Reputation: 691
I want to delete any multiple occurrences of strings in a text file, leaving only the first instance.
Starting point:
<topichead navtitle="AAAA"><topicref href="____"/></topichead>
<topichead navtitle="AAAA"><topicref href="____"/></topichead>
<topichead navtitle="AAAA"><topicref href="____"/></topichead>
<topichead navtitle="AAAA"><topicref href="____"/></topichead>
<topichead navtitle="BBBB"><topicref href="____"/></topichead>
<topichead navtitle="BBBB"><topicref href="____"/></topichead>
<topichead navtitle="BBBB"><topicref href="____"/></topichead>
<topichead navtitle="CCCC"><topicref href="____"/></topichead>
<topichead navtitle="CCCC"><topicref href="____"/></topichead>
<topichead navtitle="CCCC"><topicref href="____"/></topichead>
<topichead navtitle="CCCC"><topicref href="____"/></topichead>
<topichead navtitle="CCCC"><topicref href="____"/></topichead>
Desired result:
<topichead navtitle="AAAA"><topicref href="____"/></topichead>
<topicref href="____"/></topichead>
<topicref href="____"/></topichead>
<topicref href="____"/></topichead>
<topichead navtitle="BBBB"><topicref href="____"/></topichead>
<topicref href="____"/></topichead>
<topicref href="____"/></topichead>
<topichead navtitle="CCCC"><topicref href="____"/></topichead>
<topicref href="____"/></topichead>
<topicref href="____"/></topichead>
<topicref href="____"/></topichead>
<topicref href="____"/></topichead>
I'll have to get rid of most of the instances of </topichead>
after that, but I once I get the first part, those will be easy to match and delete
So based on something I saw on this page, I wrote this:
<replaceregexp byline="false" flags="g">
<regexp pattern="(<topichead.*>)(r?\n\1)+"/>
<substitution expression="/1"/>
<fileset dir=".">
<include name="*.txt"/>
</fileset>
</replaceregexp>
However it's not working. As a test, if I delete (r?\n\1)+
from the regexp pattern and just match all instances of (<topichead.*>)

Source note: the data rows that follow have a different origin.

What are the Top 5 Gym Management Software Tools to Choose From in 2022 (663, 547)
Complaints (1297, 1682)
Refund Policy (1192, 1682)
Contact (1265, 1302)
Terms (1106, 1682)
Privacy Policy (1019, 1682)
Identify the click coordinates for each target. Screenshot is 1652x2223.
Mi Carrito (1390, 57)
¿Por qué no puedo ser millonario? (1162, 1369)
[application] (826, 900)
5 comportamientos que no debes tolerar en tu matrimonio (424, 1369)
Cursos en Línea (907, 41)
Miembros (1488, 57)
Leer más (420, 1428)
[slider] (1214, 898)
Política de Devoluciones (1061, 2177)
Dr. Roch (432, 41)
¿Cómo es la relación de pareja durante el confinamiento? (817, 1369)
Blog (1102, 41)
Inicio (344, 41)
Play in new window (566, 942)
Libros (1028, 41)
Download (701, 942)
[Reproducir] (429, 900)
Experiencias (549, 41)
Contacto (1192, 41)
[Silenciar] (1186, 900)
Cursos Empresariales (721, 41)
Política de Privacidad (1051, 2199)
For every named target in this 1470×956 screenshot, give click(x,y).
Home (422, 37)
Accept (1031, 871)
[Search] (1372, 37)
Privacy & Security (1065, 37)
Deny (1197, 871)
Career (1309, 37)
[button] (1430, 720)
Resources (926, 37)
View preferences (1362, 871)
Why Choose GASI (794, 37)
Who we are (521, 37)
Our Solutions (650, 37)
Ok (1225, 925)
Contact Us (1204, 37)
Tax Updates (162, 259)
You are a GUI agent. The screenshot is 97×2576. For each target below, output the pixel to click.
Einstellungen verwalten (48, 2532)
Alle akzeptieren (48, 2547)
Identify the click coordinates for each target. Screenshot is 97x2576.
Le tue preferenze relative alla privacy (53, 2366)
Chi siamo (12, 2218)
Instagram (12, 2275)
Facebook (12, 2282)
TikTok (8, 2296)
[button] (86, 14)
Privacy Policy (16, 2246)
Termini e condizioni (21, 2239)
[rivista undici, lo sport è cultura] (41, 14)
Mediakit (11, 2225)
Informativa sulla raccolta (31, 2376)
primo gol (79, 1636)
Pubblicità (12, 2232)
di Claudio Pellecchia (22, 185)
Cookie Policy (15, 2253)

and simply replace it with XXX or whatever, that works. So I know things are linked up correctly. I've also tried just (\1)+
for that second group, but nothing is working so far for the goal above. Any ideas welcome.
UPDATE
Updating this with a better example, the one I gave was a little imprecise: what I need to do exactly is more like this:
Starting point:
<topichead navtitle="AAAA"><topicref href="XYZ"/></topichead>
<topichead navtitle="AAAA"><topicref href="ZYX"/></topichead>
<topichead navtitle="AAAA"><topicref href="XXYYZZ"/></topichead>
<topichead navtitle="AAAA"><topicref href="YYYY"/></topichead>
<topichead navtitle="BBBB"><topicref href="ZZZYXZ"/></topichead>
<topichead navtitle="BBBB"><topicref href="yyYYZZXX"/></topichead>
<topichead navtitle="BBBB"><topicref href="XX"/></topichead>
<topichead navtitle="CCCC"><topicref href="YYZ"/></topichead>
<topichead navtitle="CCCC"><topicref href="ZZY"/></topichead>
<topichead navtitle="CCCC"><topicref href="XXZZY></topichead>
<topichead navtitle="CCCC"><topicref href="ZZZ"/></topichead>
<topichead navtitle="CCCC"><topicref href="YYYZZXX"/></topichead>
Desired result:
<topichead navtitle="AAAA">
<topicref href="XYZ"/>
<topicref href="ZYX"/>
<topicref href="XXYYZZ"/>
<topicref href="YYYY"/></topichead>
<topichead navtitle="BBBB">
<topicref href="ZZZYXZ"/>
<topicref href="yyYYZZXX"/>
<topicref href="XX"/>
<topicref href="YYZ"/></topichead>
<topichead navtitle="CCCC">
<topicref href="ZZY"/>
<topicref href="XXZZY>
<topicref href="ZZZ"/>
<topicref href="YYYZZXX"/></topichead>
The "XXYYZZ" are links that are all different (or may be different) and need to be preserved.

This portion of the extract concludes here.